WHAT NEEDS TO BE DONE: The lines wanted run from the first one below through the one with "Need help? (190, 2002)". Return them exactly.

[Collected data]

........

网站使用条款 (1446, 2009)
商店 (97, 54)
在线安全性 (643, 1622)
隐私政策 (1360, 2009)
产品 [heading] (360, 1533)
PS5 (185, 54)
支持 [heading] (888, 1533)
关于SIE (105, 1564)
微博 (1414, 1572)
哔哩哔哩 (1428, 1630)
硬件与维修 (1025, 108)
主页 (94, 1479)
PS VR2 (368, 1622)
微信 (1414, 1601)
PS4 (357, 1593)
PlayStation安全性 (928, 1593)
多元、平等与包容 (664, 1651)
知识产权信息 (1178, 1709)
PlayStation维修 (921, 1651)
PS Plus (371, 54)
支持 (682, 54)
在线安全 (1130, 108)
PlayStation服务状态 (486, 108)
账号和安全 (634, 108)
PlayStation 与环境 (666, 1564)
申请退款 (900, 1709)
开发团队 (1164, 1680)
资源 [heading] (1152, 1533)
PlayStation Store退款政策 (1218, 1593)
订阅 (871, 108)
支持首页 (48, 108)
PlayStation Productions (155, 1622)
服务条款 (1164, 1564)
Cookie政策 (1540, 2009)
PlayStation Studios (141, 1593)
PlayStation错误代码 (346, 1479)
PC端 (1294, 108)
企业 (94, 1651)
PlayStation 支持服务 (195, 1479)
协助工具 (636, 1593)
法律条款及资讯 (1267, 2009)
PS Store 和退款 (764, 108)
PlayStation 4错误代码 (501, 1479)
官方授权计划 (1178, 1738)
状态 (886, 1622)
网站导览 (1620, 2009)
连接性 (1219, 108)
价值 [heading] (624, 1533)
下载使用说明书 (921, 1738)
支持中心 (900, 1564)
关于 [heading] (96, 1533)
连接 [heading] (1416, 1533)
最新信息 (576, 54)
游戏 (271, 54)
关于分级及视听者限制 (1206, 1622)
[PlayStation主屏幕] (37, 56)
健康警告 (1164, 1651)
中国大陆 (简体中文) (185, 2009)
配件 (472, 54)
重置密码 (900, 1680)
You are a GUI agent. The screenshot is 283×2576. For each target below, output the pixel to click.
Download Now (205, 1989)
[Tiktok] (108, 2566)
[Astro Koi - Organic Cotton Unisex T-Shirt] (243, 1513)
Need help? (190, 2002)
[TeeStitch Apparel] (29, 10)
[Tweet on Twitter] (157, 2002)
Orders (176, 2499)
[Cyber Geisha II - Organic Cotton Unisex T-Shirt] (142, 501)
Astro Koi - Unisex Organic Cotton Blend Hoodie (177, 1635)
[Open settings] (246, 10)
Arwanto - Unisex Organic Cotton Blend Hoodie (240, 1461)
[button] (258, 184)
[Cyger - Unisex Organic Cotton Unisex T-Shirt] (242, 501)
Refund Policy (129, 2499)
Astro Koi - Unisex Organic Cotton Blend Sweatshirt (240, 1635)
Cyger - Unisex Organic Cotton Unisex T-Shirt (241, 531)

........

SOLUTION:
网站使用条款 (1446, 2009)
商店 (97, 54)
在线安全性 (643, 1622)
隐私政策 (1360, 2009)
产品 [heading] (360, 1533)
PS5 (185, 54)
支持 [heading] (888, 1533)
关于SIE (105, 1564)
微博 (1414, 1572)
哔哩哔哩 (1428, 1630)
硬件与维修 (1025, 108)
主页 (94, 1479)
PS VR2 (368, 1622)
微信 (1414, 1601)
PS4 (357, 1593)
PlayStation安全性 (928, 1593)
多元、平等与包容 (664, 1651)
知识产权信息 (1178, 1709)
PlayStation维修 (921, 1651)
PS Plus (371, 54)
支持 (682, 54)
在线安全 (1130, 108)
PlayStation服务状态 (486, 108)
账号和安全 (634, 108)
PlayStation 与环境 (666, 1564)
申请退款 (900, 1709)
开发团队 (1164, 1680)
资源 [heading] (1152, 1533)
PlayStation Store退款政策 (1218, 1593)
订阅 (871, 108)
支持首页 (48, 108)
PlayStation Productions (155, 1622)
服务条款 (1164, 1564)
Cookie政策 (1540, 2009)
PlayStation Studios (141, 1593)
PlayStation错误代码 (346, 1479)
PC端 (1294, 108)
企业 (94, 1651)
PlayStation 支持服务 (195, 1479)
协助工具 (636, 1593)
法律条款及资讯 (1267, 2009)
PS Store 和退款 (764, 108)
PlayStation 4错误代码 (501, 1479)
官方授权计划 (1178, 1738)
状态 (886, 1622)
网站导览 (1620, 2009)
连接性 (1219, 108)
价值 [heading] (624, 1533)
下载使用说明书 (921, 1738)
支持中心 (900, 1564)
关于 [heading] (96, 1533)
连接 [heading] (1416, 1533)
最新信息 (576, 54)
游戏 (271, 54)
关于分级及视听者限制 (1206, 1622)
[PlayStation主屏幕] (37, 56)
健康警告 (1164, 1651)
中国大陆 (简体中文) (185, 2009)
配件 (472, 54)
重置密码 (900, 1680)
You are a GUI agent. The screenshot is 283×2576. For each target below, output the pixel to click.
Download Now (205, 1989)
[Tiktok] (108, 2566)
[Astro Koi - Organic Cotton Unisex T-Shirt] (243, 1513)
Need help? (190, 2002)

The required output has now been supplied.